Collected data entries
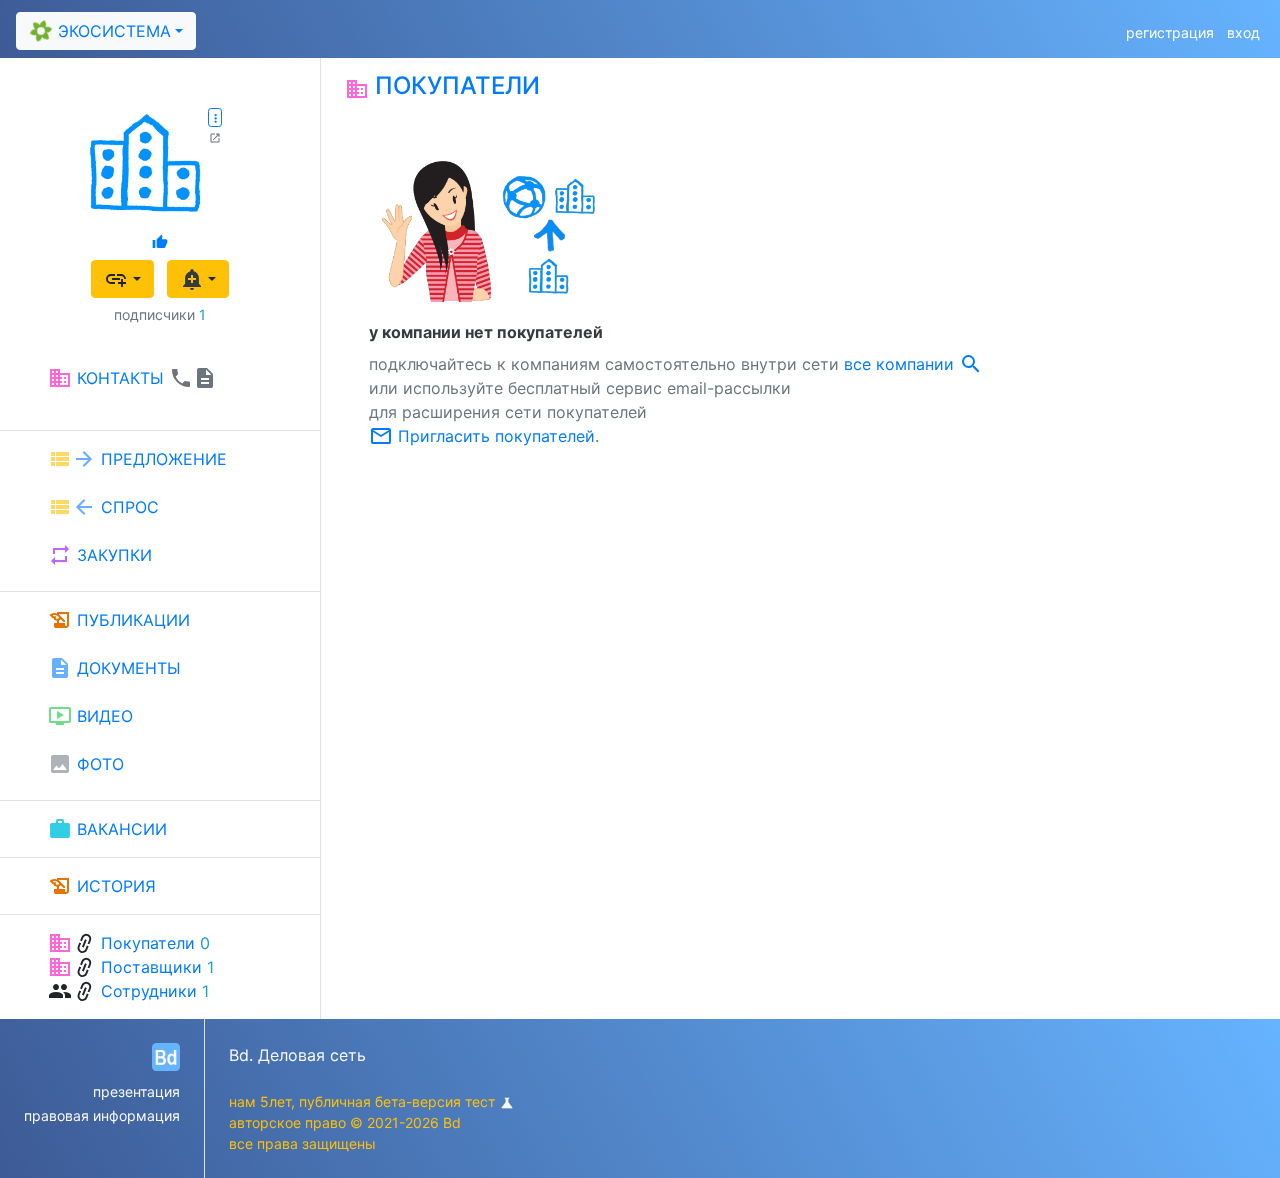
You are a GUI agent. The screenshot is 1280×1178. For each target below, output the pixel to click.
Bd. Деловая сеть (297, 1055)
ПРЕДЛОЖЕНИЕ (137, 459)
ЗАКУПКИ (100, 555)
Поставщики (151, 967)
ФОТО (86, 764)
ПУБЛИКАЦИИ (119, 620)
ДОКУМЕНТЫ (114, 668)
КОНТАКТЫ (132, 378)
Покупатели (148, 943)
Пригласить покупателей (482, 436)
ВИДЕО (90, 716)
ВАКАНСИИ (107, 829)
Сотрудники (149, 991)
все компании (913, 364)
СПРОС (103, 507)
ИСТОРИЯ (102, 886)
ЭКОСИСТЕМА (98, 30)
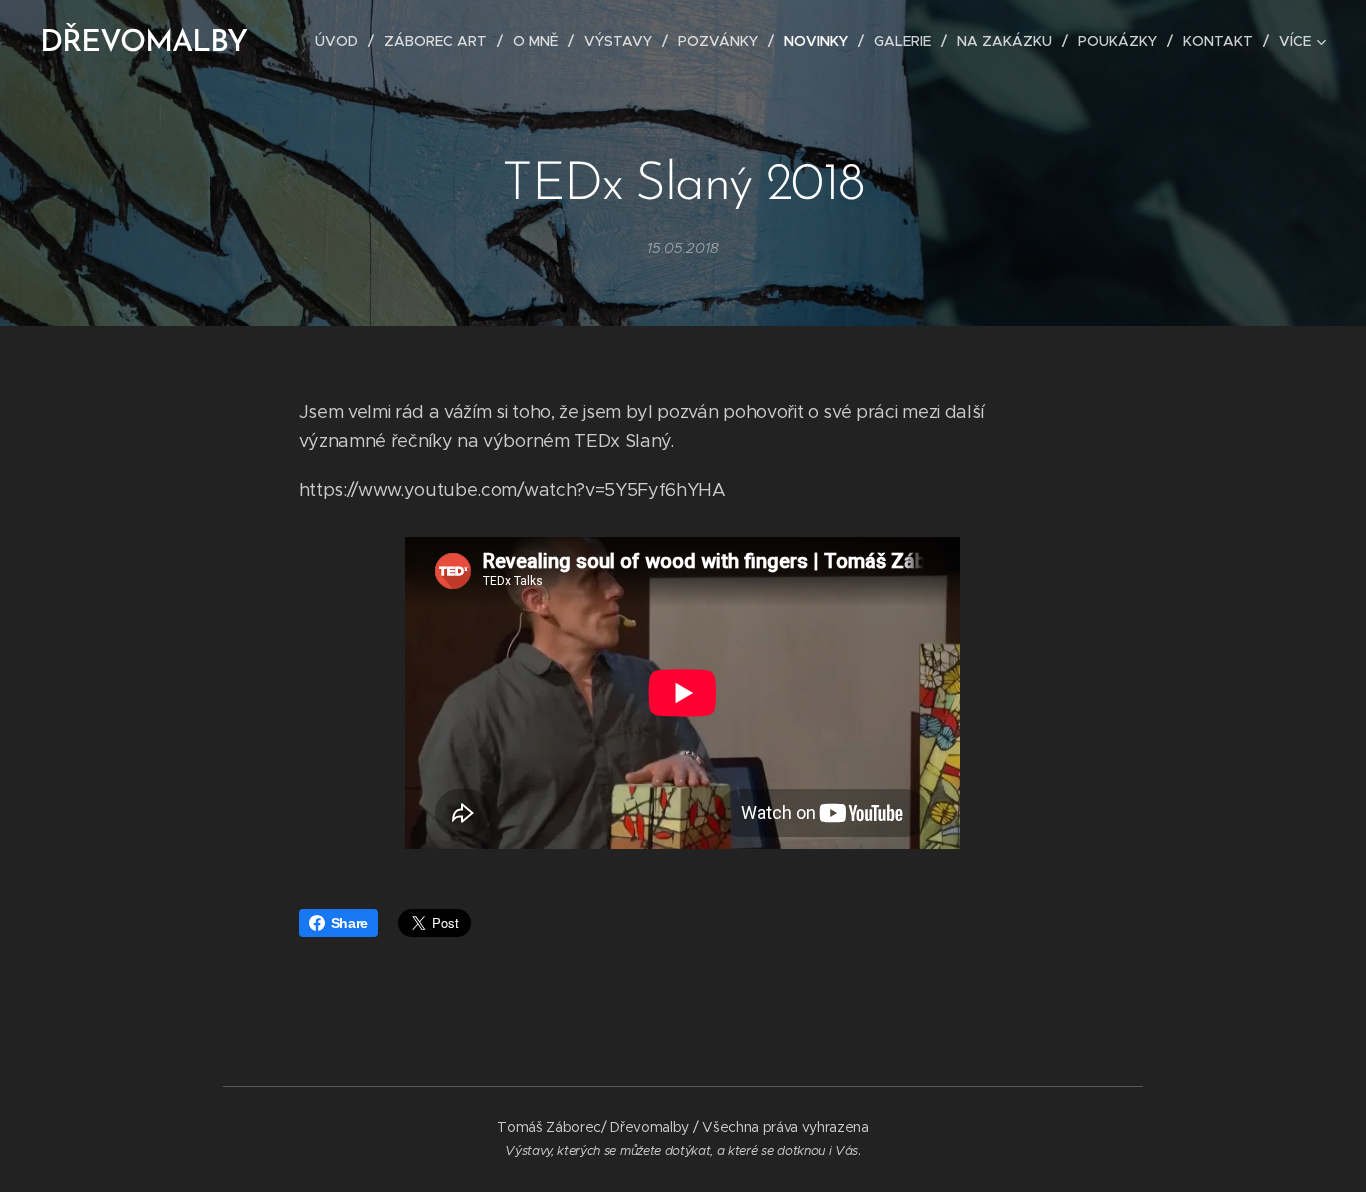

YOUR GOAL:
Would you please print the entries once more, word for word, minus the pictures?

ANSWER TO THIS TASK:
You are a GUI agent. The screenshot is 1280×1178. For each target below, output the pixel to click.
Bd. Деловая сеть (297, 1055)
ПРЕДЛОЖЕНИЕ (137, 459)
ЗАКУПКИ (100, 555)
Поставщики (151, 967)
ФОТО (86, 764)
ПУБЛИКАЦИИ (119, 620)
ДОКУМЕНТЫ (114, 668)
КОНТАКТЫ (132, 378)
Покупатели (148, 943)
Пригласить покупателей (482, 436)
ВИДЕО (90, 716)
ВАКАНСИИ (107, 829)
Сотрудники (149, 991)
все компании (913, 364)
СПРОС (103, 507)
ИСТОРИЯ (102, 886)
ЭКОСИСТЕМА (98, 30)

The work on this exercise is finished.